» RECORDS TO USE
* Start *

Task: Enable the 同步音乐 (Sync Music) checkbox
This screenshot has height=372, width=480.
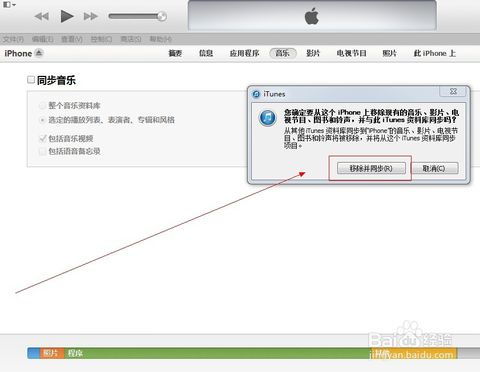Action: (x=31, y=80)
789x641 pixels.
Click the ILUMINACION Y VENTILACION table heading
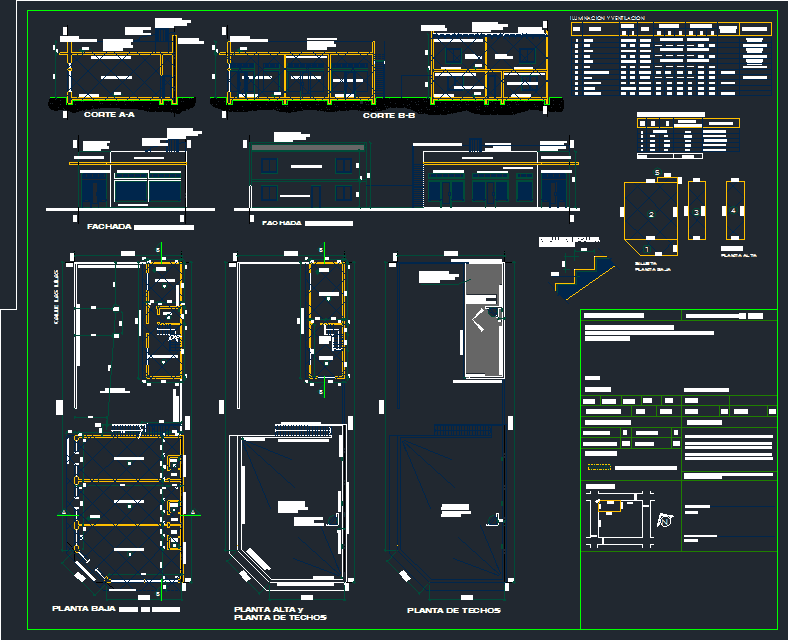(607, 18)
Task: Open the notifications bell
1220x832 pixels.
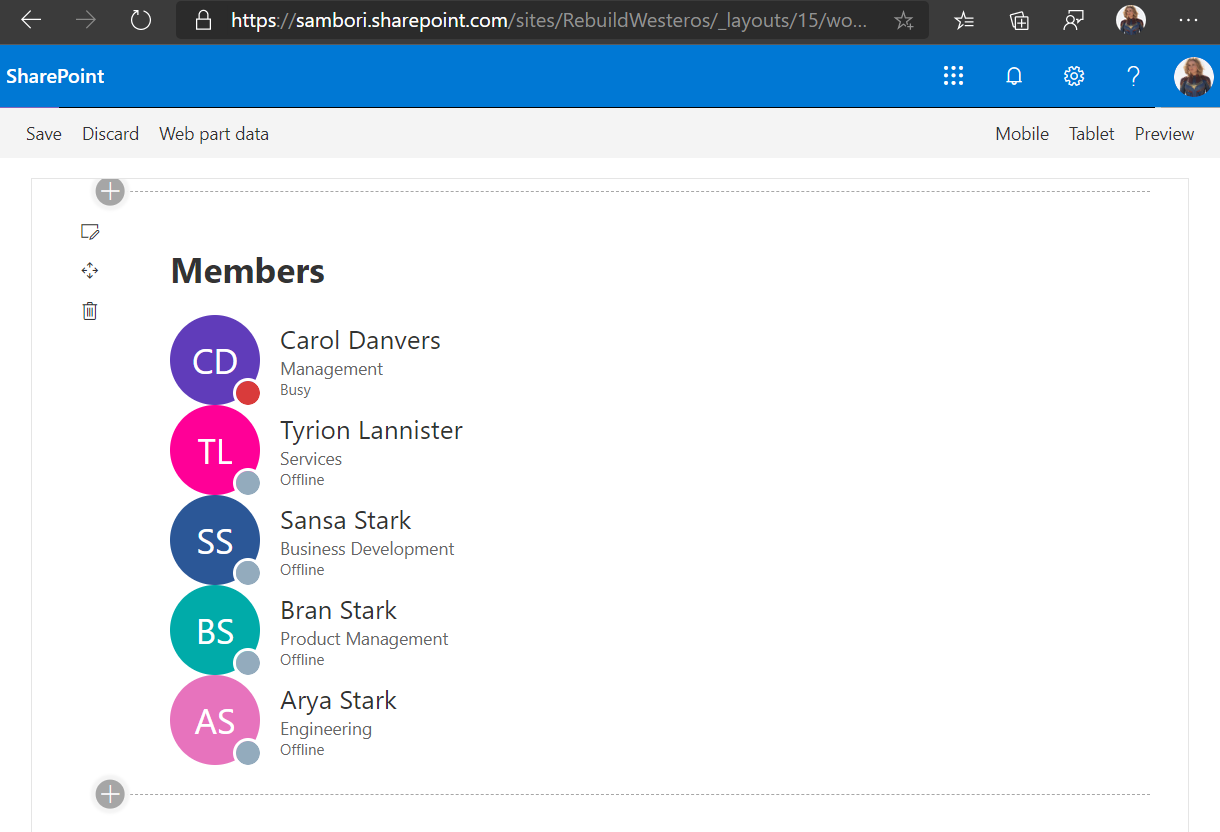Action: tap(1013, 76)
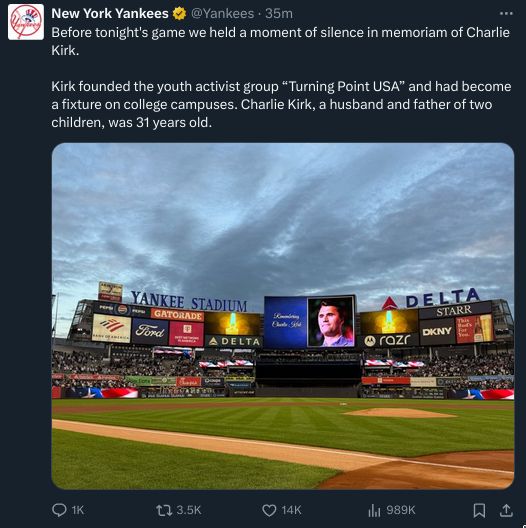526x528 pixels.
Task: Click the gold verified badge
Action: tap(179, 14)
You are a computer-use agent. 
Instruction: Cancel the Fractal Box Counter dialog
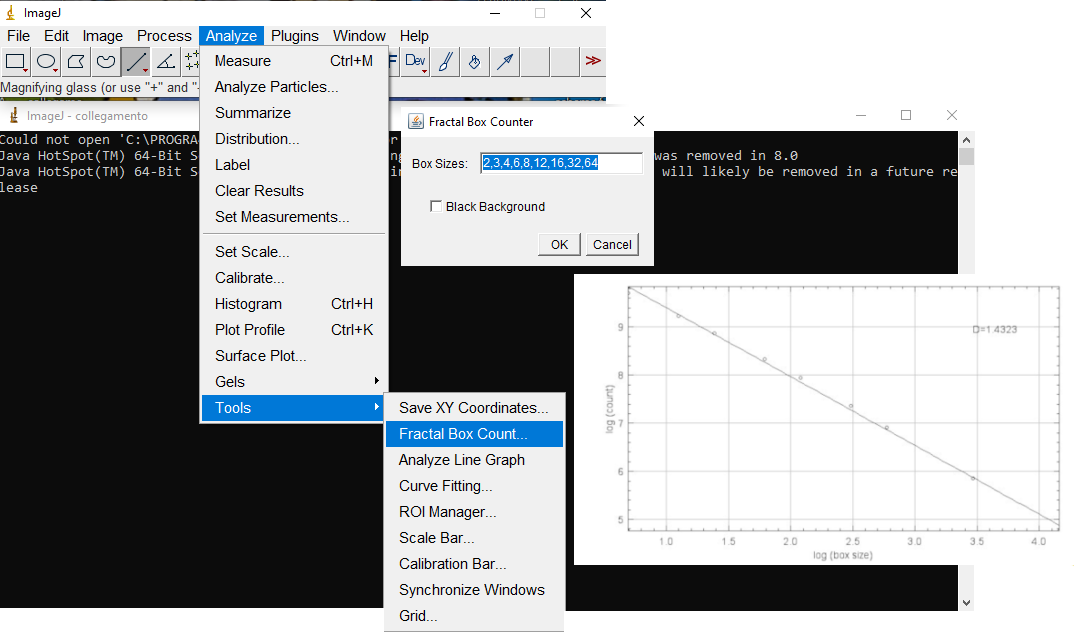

* End *

» TASK BRIEF
Reproduce the listing above with "checkbox" swapped for "toggle" and every other line left as is. Leave out the pictures.

» COMPLETED EXERCISE
Task: Enable the 同步音乐 (Sync Music) toggle
This screenshot has height=372, width=480.
Action: (x=31, y=80)
789x641 pixels.
Click the ILUMINACION Y VENTILACION table heading
(607, 18)
Task: Open the notifications bell
1220x832 pixels.
Action: tap(1013, 76)
526x528 pixels.
Task: Click the gold verified badge
Action: tap(179, 14)
You are a computer-use agent. 
Instruction: Cancel the Fractal Box Counter dialog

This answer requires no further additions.